Gutoc is from Mindanao, where the Muslim Moro population have been waging a long-running national liberation struggle. Her home town, Marawi, was the scene of a violent confrontation in 2017, when Duterte responded to relatively small-scale terrorist and criminal violence by declaring martial law. Duterte sent in the air force, which destroyed the town, killing more than 1000 people and displacing hundreds of thousands.

“During the campaign, [Gutoc] went to Marawi to show what was happening — it is still like Ground Zero,” PLM chairperson Sonny Melencio told Green Left Weekly. “There was no support coming from the Philippines government ... for its restoration. Duterte was saying: ‘Why should I restore it, let the Muslim rich fix it themselves ... it is not government property.’

“This area was slated for the rich to come in, for ‘disaster capitalism’. The plan for Marawi is for the Filipino oligarchy to come in and set up industries and divide up the place for their own profits. Of course large chunks [of that] will go to the Duterte clan.”

Despite this, Duterte has continued the ongoing peace and autonomy process, which Gutoc has been involved in.

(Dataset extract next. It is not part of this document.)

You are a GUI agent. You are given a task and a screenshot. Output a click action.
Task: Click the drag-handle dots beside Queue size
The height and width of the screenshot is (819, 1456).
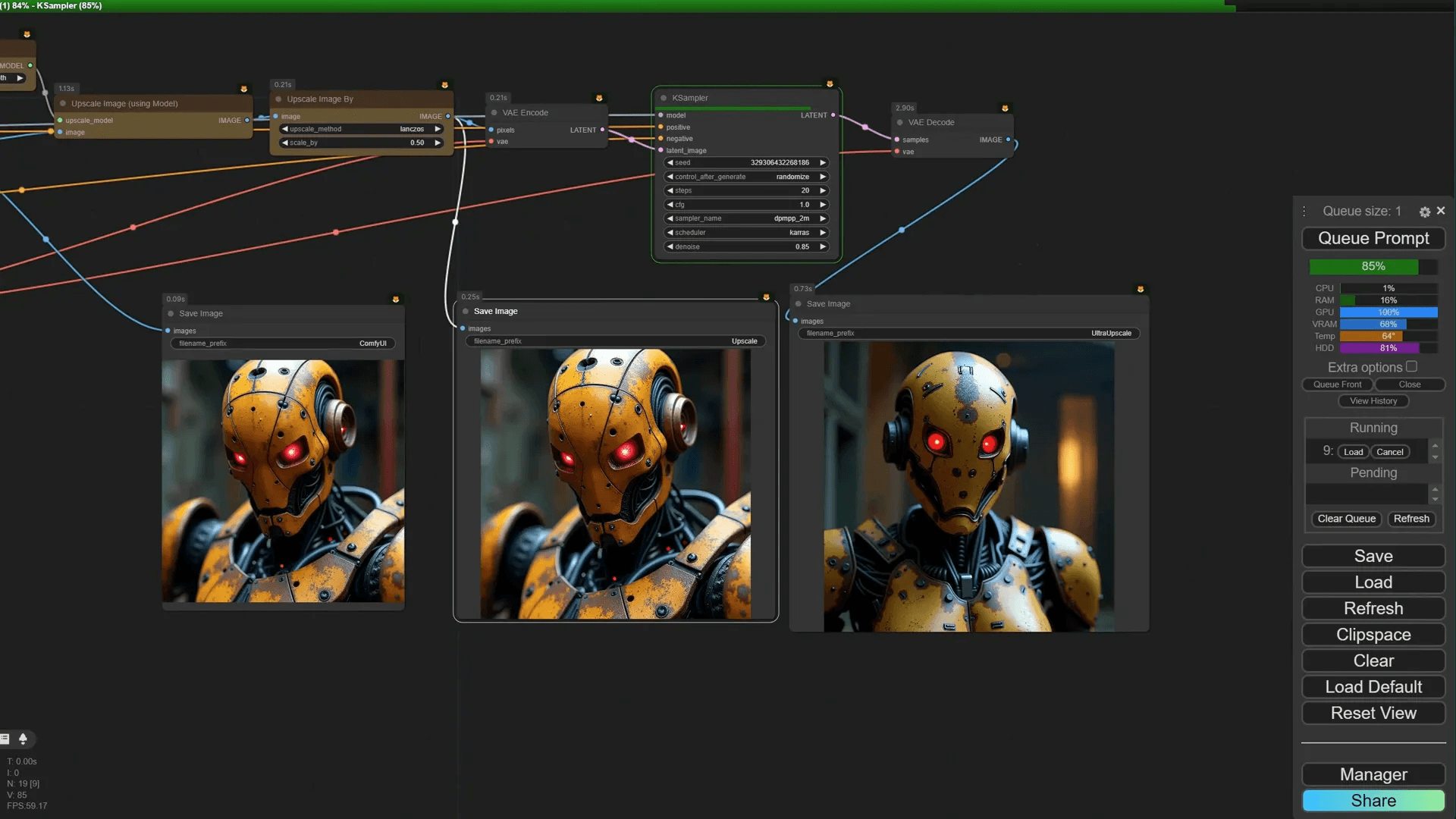tap(1304, 212)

“The autonomy process in Mindanao was started by the previous administration. The intention is to pacify the struggle in Mindanao, so as to make use of the whole area economically, for the advantage of the imperialists and the local ruling classes,” Melencio said. “But I don't think they can control the situation there. They have offered the autonomy process to the MILF (Moro Islamic Liberation Front), which is the main group that has been fighting for Bangsamoro rights, including for secession from the Philippines.

“It is not very clear what will happen. Right now you have the MILF and those who have fought for their rights in that area, and you have the ruling clans of the Moro, which have for a long time colluded with the ruling elite of the Philippines.

“The clans control the previous set-up: the Autonomous Region of Muslim Mindanao. Now this will be dissolved in favour of a new parliamentary set-up.

“The clans will still be there, because they are warlords and [have been] the favoured groups of the Filipino elite for quite a long time. Duterte supports some of them, like the Mangudadatu clan.

“One of the patriarchs of the Mangudadatu clan ran for the Senate as part of Duterte's grouping. Duterte is not supporting the progressive groups in Mindanao. He will be, more and more, supporting the trapos and the warlords and the ruling clans, who he has been working with for a long time.”

Melencio pointed to the example of the typhoon-devastated island of Leyte to illustrate the type of disaster capitalism planned for Marawi:

“After Typhoon Yolanda in 2013, the survivors were relocated to other areas where they did not even have decent housing or drinking water. That is why most of them have come back to the main cities — but not to the areas where they lived before ... [They are] on the periphery, trying to survive. The areas destroyed by the typhoon have been taken over by big corporations, to set up industries, malls and subdivisions. Groups there are asking: where is the foreign aid that was given?”